> _TASK DESCRIPTION_:
Change every "GUI agent" in the listing below to "screen agent" and reproduce the lines with nothing else altered.

Text and item location listing:
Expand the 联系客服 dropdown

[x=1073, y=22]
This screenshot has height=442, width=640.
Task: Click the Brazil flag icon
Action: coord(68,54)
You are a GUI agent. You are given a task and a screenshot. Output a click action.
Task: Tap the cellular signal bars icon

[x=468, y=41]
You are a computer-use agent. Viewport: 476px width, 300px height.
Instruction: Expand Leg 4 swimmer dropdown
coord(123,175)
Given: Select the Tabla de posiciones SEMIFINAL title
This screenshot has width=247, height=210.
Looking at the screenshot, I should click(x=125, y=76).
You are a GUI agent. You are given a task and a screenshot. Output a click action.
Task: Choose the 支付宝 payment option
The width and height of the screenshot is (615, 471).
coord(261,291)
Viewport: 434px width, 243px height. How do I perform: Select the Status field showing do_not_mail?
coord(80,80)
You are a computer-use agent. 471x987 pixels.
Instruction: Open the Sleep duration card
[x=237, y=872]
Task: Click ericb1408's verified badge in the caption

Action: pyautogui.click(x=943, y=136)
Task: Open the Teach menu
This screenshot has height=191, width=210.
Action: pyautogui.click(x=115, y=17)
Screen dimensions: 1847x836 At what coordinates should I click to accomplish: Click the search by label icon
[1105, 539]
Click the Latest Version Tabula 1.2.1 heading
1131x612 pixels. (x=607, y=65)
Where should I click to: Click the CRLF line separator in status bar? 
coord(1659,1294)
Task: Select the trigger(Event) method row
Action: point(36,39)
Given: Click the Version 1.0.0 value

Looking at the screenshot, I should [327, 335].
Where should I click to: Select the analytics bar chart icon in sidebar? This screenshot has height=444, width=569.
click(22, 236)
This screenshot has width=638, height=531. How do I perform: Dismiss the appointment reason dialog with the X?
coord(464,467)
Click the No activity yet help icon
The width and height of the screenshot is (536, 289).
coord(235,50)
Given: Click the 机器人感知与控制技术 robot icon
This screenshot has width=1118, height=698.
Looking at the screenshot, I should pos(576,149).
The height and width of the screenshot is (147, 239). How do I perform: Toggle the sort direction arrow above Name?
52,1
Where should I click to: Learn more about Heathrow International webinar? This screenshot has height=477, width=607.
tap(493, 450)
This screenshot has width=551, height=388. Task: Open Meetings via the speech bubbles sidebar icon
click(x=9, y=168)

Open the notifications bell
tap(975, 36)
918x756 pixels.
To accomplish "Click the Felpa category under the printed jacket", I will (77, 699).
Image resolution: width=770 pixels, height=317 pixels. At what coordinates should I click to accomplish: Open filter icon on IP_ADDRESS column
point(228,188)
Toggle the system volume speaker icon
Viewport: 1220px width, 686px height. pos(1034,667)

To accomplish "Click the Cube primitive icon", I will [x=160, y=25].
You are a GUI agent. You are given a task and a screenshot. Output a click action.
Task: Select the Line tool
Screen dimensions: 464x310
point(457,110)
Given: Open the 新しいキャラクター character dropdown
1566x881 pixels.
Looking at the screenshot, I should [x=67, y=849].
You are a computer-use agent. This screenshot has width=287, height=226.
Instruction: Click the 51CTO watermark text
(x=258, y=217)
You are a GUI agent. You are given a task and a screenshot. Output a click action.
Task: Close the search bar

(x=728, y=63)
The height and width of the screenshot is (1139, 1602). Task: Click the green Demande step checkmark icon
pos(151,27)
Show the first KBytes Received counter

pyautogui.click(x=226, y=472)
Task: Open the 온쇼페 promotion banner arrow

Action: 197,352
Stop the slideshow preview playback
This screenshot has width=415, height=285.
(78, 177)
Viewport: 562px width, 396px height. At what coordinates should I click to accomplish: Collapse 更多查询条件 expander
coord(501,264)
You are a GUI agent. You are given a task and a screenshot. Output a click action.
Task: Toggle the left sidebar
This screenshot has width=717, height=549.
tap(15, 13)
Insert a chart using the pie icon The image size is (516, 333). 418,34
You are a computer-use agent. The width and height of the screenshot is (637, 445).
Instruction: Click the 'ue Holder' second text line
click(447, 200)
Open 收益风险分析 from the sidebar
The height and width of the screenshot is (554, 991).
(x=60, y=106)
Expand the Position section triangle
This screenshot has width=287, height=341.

> _CORRECT RESPONSE_:
Expand the 联系客服 dropdown

[x=1073, y=22]
This screenshot has height=442, width=640.
Task: Click the Brazil flag icon
Action: coord(68,54)
You are a screen agent. You are given a task and a screenshot. Output a click action.
Task: Tap the cellular signal bars icon

[x=468, y=41]
You are a computer-use agent. Viewport: 476px width, 300px height.
Instruction: Expand Leg 4 swimmer dropdown
coord(123,175)
Given: Select the Tabla de posiciones SEMIFINAL title
This screenshot has width=247, height=210.
Looking at the screenshot, I should click(x=125, y=76).
You are a screen agent. You are given a task and a screenshot. Output a click action.
Task: Choose the 支付宝 payment option
The width and height of the screenshot is (615, 471).
coord(261,291)
Viewport: 434px width, 243px height. How do I perform: Select the Status field showing do_not_mail?
coord(80,80)
You are a computer-use agent. 471x987 pixels.
Instruction: Open the Sleep duration card
[x=237, y=872]
Task: Click ericb1408's verified badge in the caption

Action: pyautogui.click(x=943, y=136)
Task: Open the Teach menu
This screenshot has height=191, width=210.
Action: pyautogui.click(x=115, y=17)
Screen dimensions: 1847x836 At what coordinates should I click to accomplish: Click the search by label icon
[1105, 539]
Click the Latest Version Tabula 1.2.1 heading
1131x612 pixels. (x=607, y=65)
Where should I click to: Click the CRLF line separator in status bar? 
coord(1659,1294)
Task: Select the trigger(Event) method row
Action: point(36,39)
Given: Click the Version 1.0.0 value

Looking at the screenshot, I should [327, 335].
Where should I click to: Select the analytics bar chart icon in sidebar? This screenshot has height=444, width=569.
click(22, 236)
This screenshot has width=638, height=531. How do I perform: Dismiss the appointment reason dialog with the X?
coord(464,467)
Click the No activity yet help icon
The width and height of the screenshot is (536, 289).
coord(235,50)
Given: Click the 机器人感知与控制技术 robot icon
This screenshot has width=1118, height=698.
Looking at the screenshot, I should pos(576,149).
The height and width of the screenshot is (147, 239). How do I perform: Toggle the sort direction arrow above Name?
52,1
Where should I click to: Learn more about Heathrow International webinar? This screenshot has height=477, width=607.
tap(493, 450)
This screenshot has width=551, height=388. Task: Open Meetings via the speech bubbles sidebar icon
click(x=9, y=168)

Open the notifications bell
tap(975, 36)
918x756 pixels.
To accomplish "Click the Felpa category under the printed jacket", I will (77, 699).
Image resolution: width=770 pixels, height=317 pixels. At what coordinates should I click to accomplish: Open filter icon on IP_ADDRESS column
point(228,188)
Toggle the system volume speaker icon
Viewport: 1220px width, 686px height. pos(1034,667)

To accomplish "Click the Cube primitive icon", I will [x=160, y=25].
You are a screen agent. You are given a task and a screenshot. Output a click action.
Task: Select the Line tool
Screen dimensions: 464x310
point(457,110)
Given: Open the 新しいキャラクター character dropdown
1566x881 pixels.
Looking at the screenshot, I should [x=67, y=849].
You are a computer-use agent. This screenshot has width=287, height=226.
Instruction: Click the 51CTO watermark text
(x=258, y=217)
You are a screen agent. You are given a task and a screenshot. Output a click action.
Task: Close the search bar

(x=728, y=63)
The height and width of the screenshot is (1139, 1602). Task: Click the green Demande step checkmark icon
pos(151,27)
Show the first KBytes Received counter

pyautogui.click(x=226, y=472)
Task: Open the 온쇼페 promotion banner arrow

Action: 197,352
Stop the slideshow preview playback
This screenshot has width=415, height=285.
(78, 177)
Viewport: 562px width, 396px height. At what coordinates should I click to accomplish: Collapse 更多查询条件 expander
coord(501,264)
You are a screen agent. You are given a task and a screenshot. Output a click action.
Task: Toggle the left sidebar
This screenshot has width=717, height=549.
tap(15, 13)
Insert a chart using the pie icon The image size is (516, 333). 418,34
You are a computer-use agent. The width and height of the screenshot is (637, 445).
Instruction: Click the 'ue Holder' second text line
click(447, 200)
Open 收益风险分析 from the sidebar
The height and width of the screenshot is (554, 991).
(x=60, y=106)
Expand the Position section triangle
This screenshot has width=287, height=341.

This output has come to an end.